WHAT THIS TASK INVOLVES -> In the records below, change "Instruction" to "Directive" wherever it appears, leaving everything else as it is. Omit the pictures from your answer.

[Entries for locating text and elements]

*-*-*

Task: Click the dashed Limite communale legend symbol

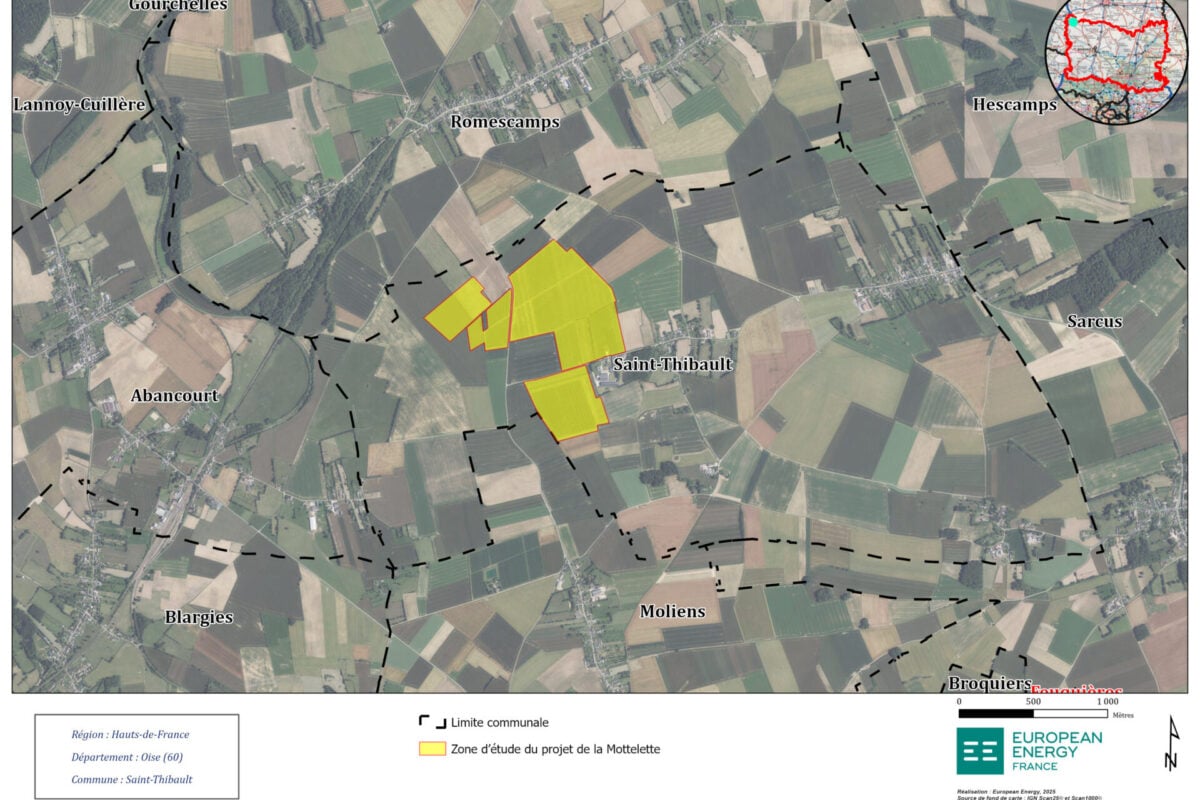Action: click(431, 722)
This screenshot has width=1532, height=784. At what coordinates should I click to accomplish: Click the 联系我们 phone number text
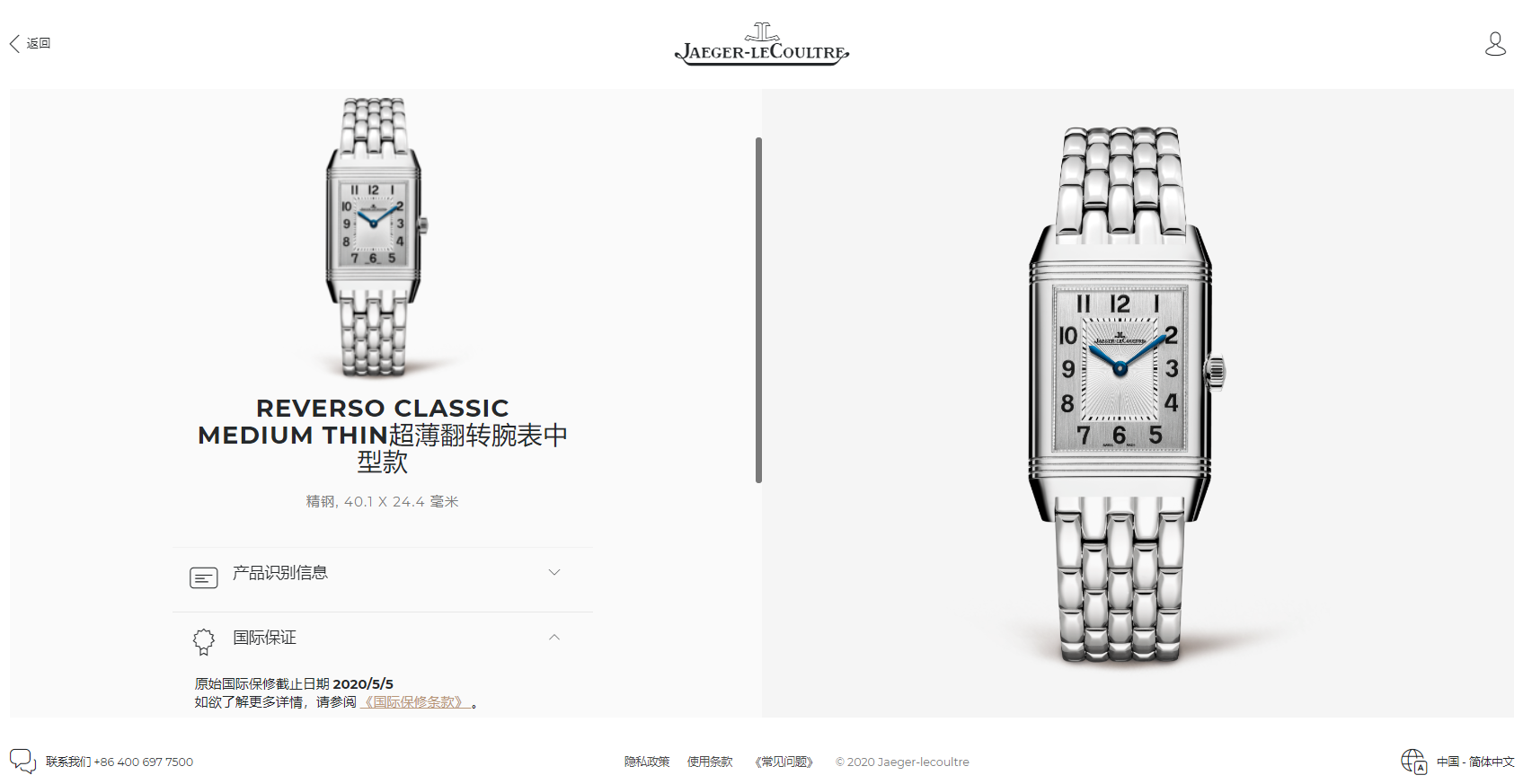(120, 762)
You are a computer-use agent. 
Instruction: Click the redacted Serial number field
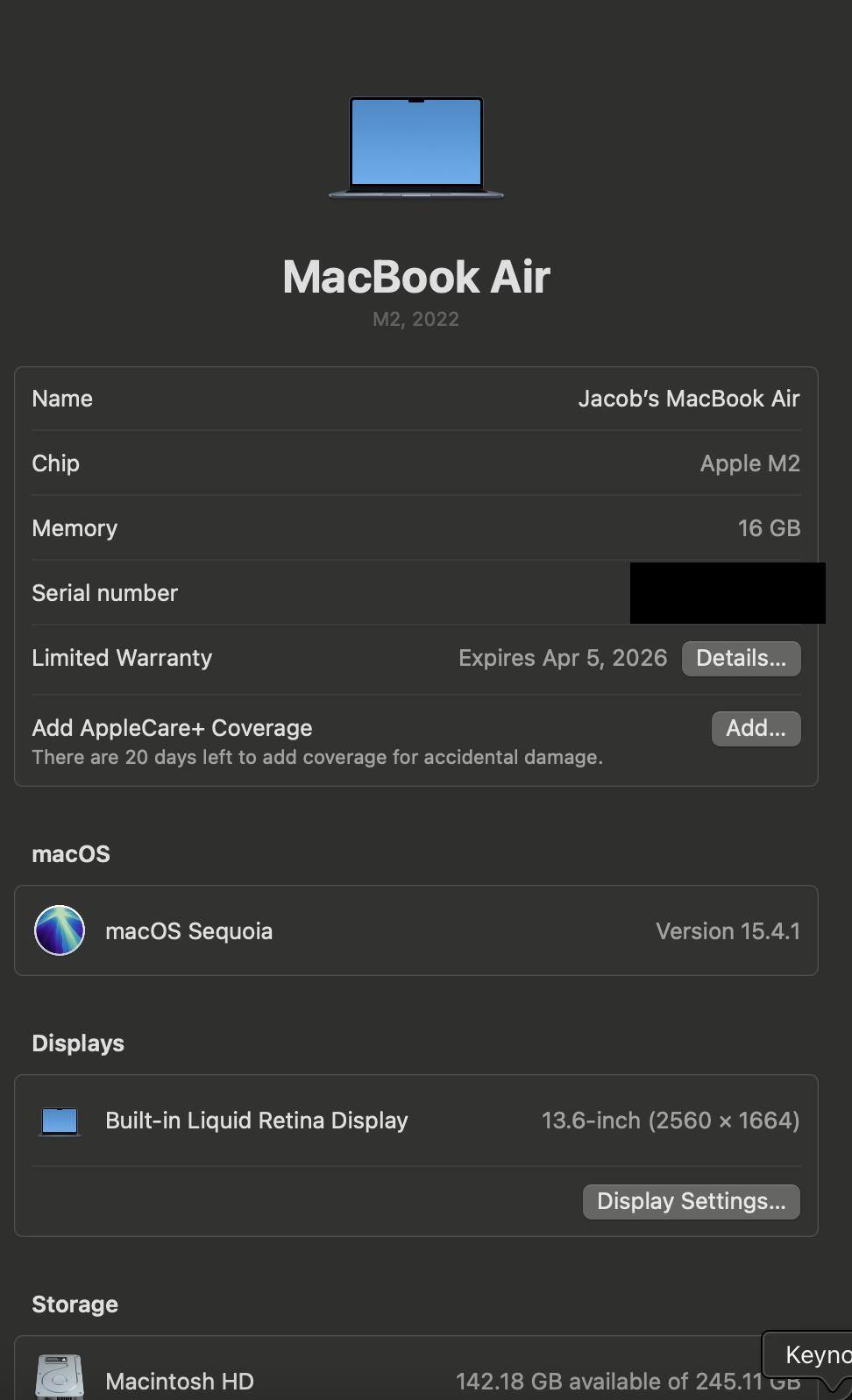(728, 593)
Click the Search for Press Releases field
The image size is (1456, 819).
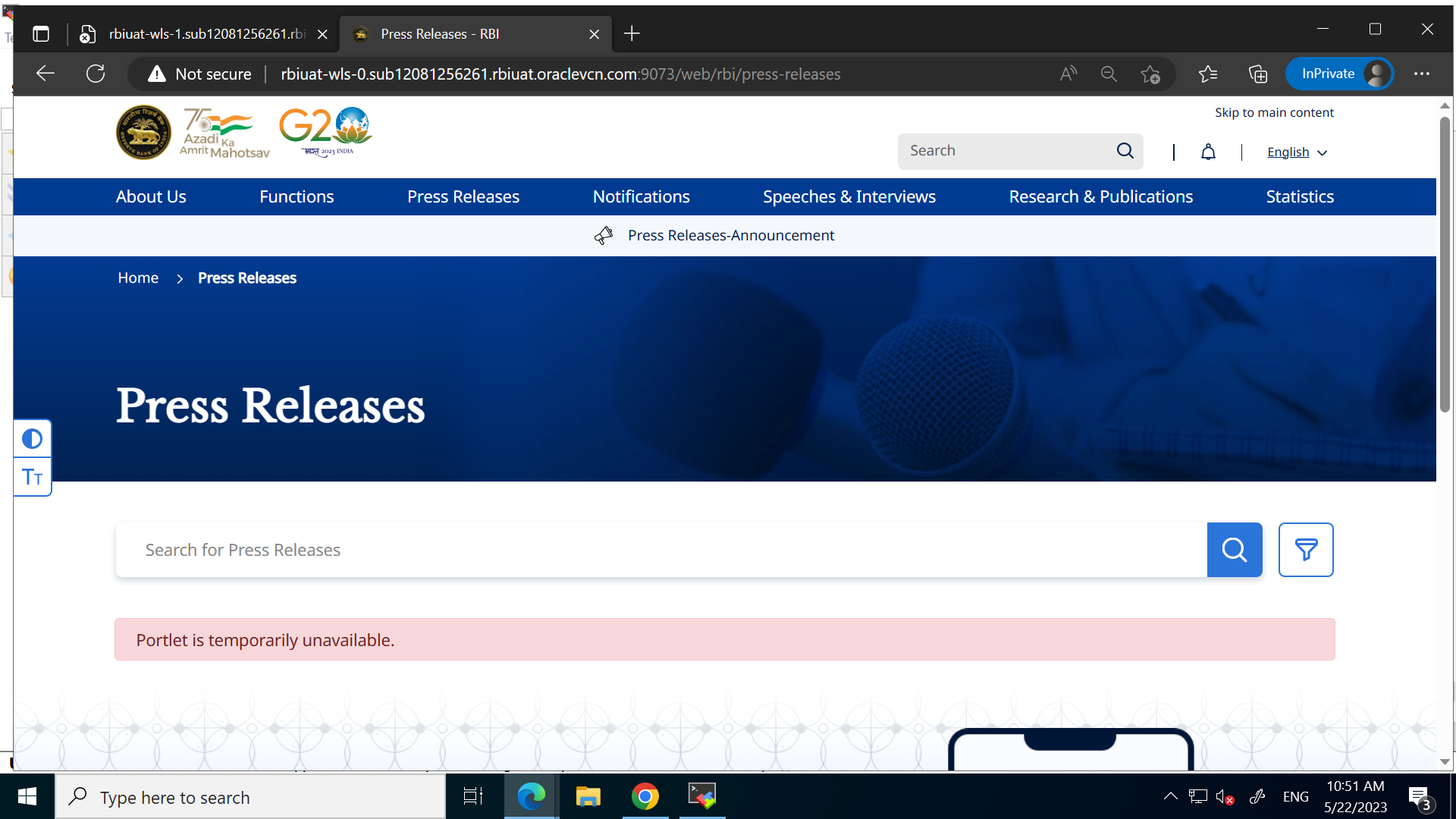coord(660,550)
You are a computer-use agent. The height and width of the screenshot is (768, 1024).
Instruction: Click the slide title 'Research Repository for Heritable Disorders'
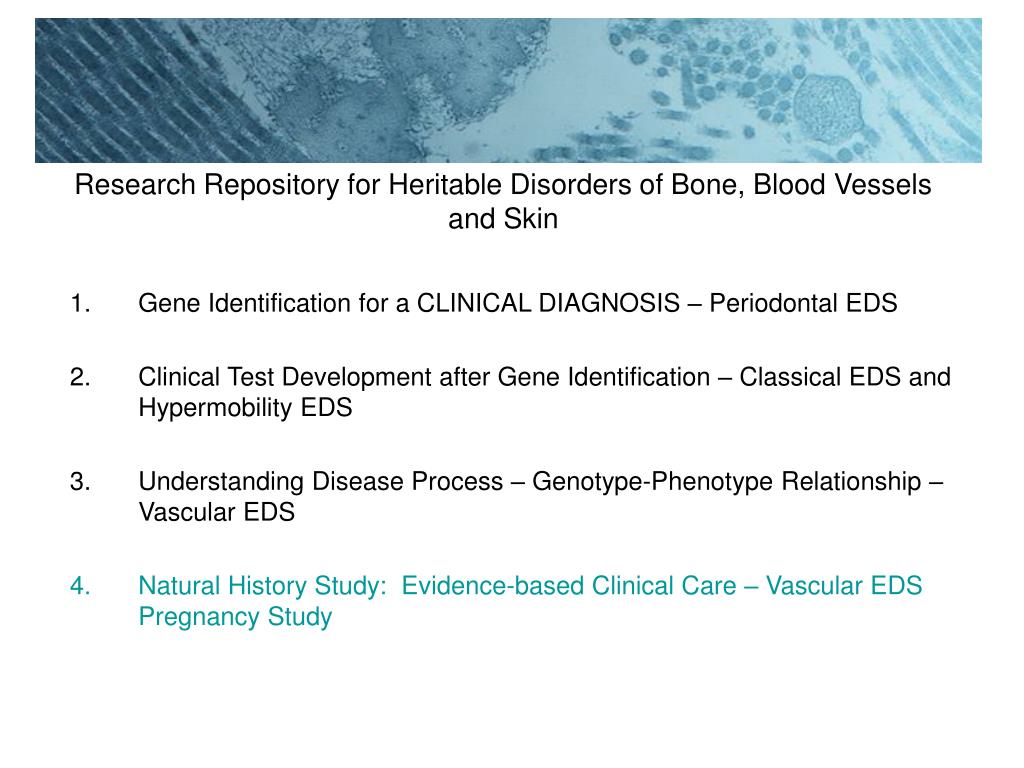(503, 185)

*-*-*

RESPONSE TO THE EXERCISE ->
Task: Click the dashed Limite communale legend symbol

Action: click(431, 722)
This screenshot has width=1532, height=784. At what coordinates should I click to accomplish: Click the 联系我们 phone number text
(120, 762)
You are a computer-use agent. 
Directive: Click the redacted Serial number field
(728, 593)
Click the Search for Press Releases field
The image size is (1456, 819).
coord(660,550)
You are a computer-use agent. The height and width of the screenshot is (768, 1024).
Directive: Click the slide title 'Research Repository for Heritable Disorders'
(503, 185)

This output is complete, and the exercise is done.